I finally wrote an original story exclusively for this blog! Not old homework or old writings from childhood! The title is a work in progress.

It should have been fine that when Sir James bowed to King Charles, his eyes glanced towards Princess Jane’s maid, Rose, since no matter how noble he was, he was not nearly rich enough or high enough in rank to be a suitor for the princess. However, Sir James was handsome, and Princess Jane was vain. Often called “a vision of beauty,” the princess expected to be worshiped, and did not take kindly to a knight passing over her to look at her maid, who, while not a hag, was hardly anyone someone would enjoy looking at.

Princess Jane had shiny auburn hair which was always twisted into elaborate styles. Her gowns were made of only the finest materials. She made every effort to keep her skin soft and luminous, and did only the tenderest tasks with her hands so as to maintain their perfect quality.
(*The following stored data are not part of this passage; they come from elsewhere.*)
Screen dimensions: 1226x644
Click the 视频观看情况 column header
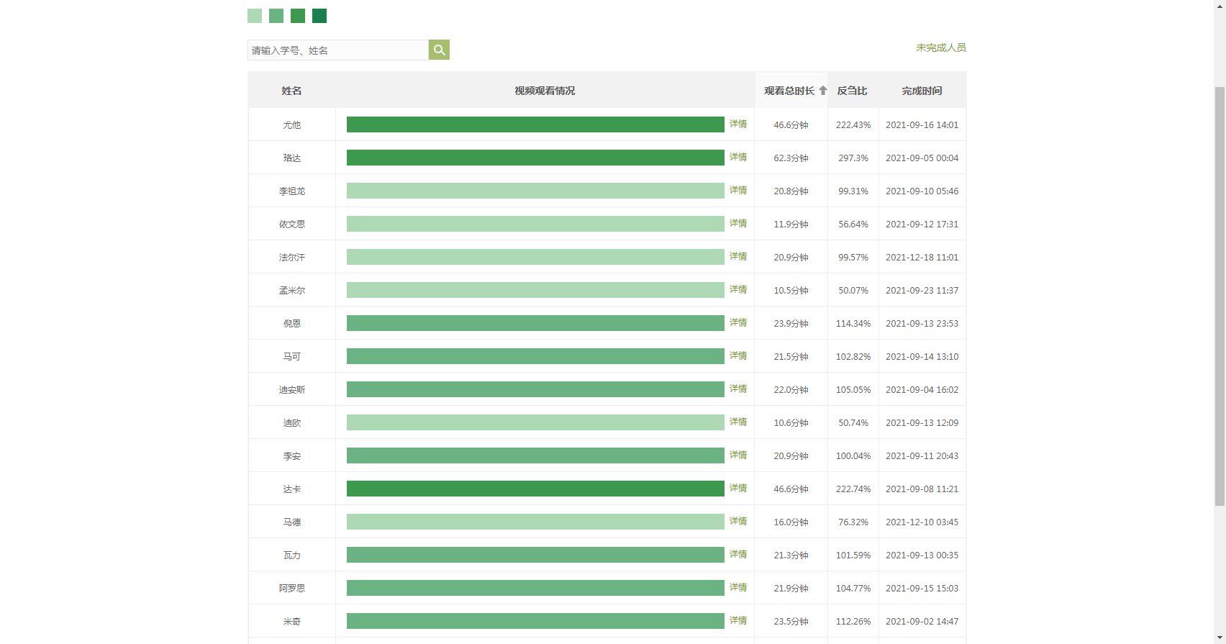tap(545, 91)
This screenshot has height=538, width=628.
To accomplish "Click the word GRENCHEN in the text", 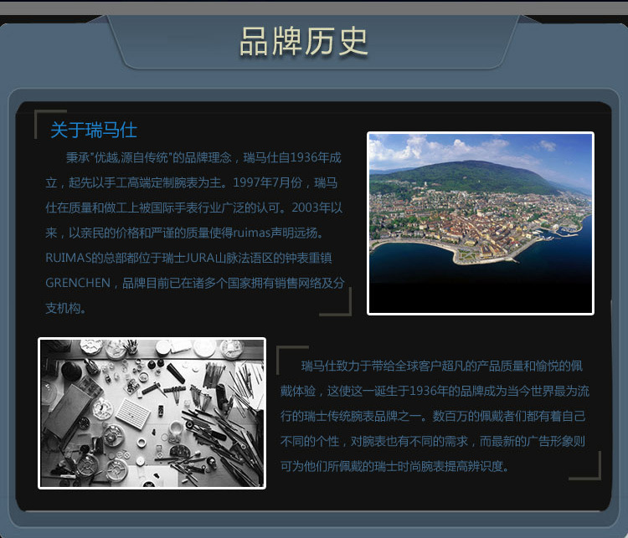I will [78, 283].
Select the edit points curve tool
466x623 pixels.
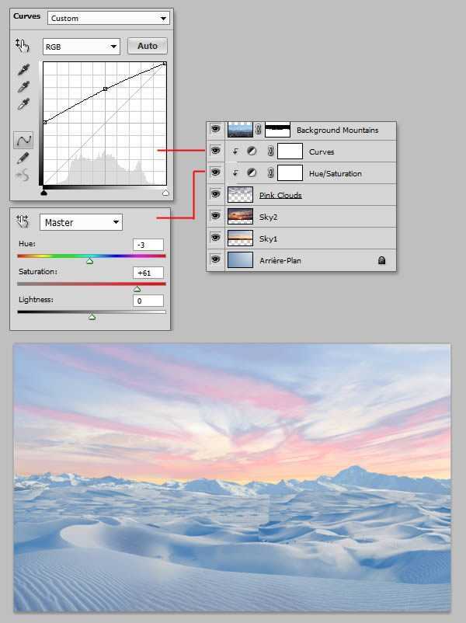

Rose, on the other hand, had dry curly blonde hair that was always pulled away from her face. Occasionally, a curl would free itself of its restraint and fall into her face, only to be tucked quickly behind an ear. Her skin was freckled and her hands worn from the work she had to do to keep the princess’s perfect. Her clothes were made of simple cotton, which served its purpose to clothe her, but did little else.

Yet Sir James had glanced at Rose. And this was not fine.

Continue reading “The Rose and the Thorn”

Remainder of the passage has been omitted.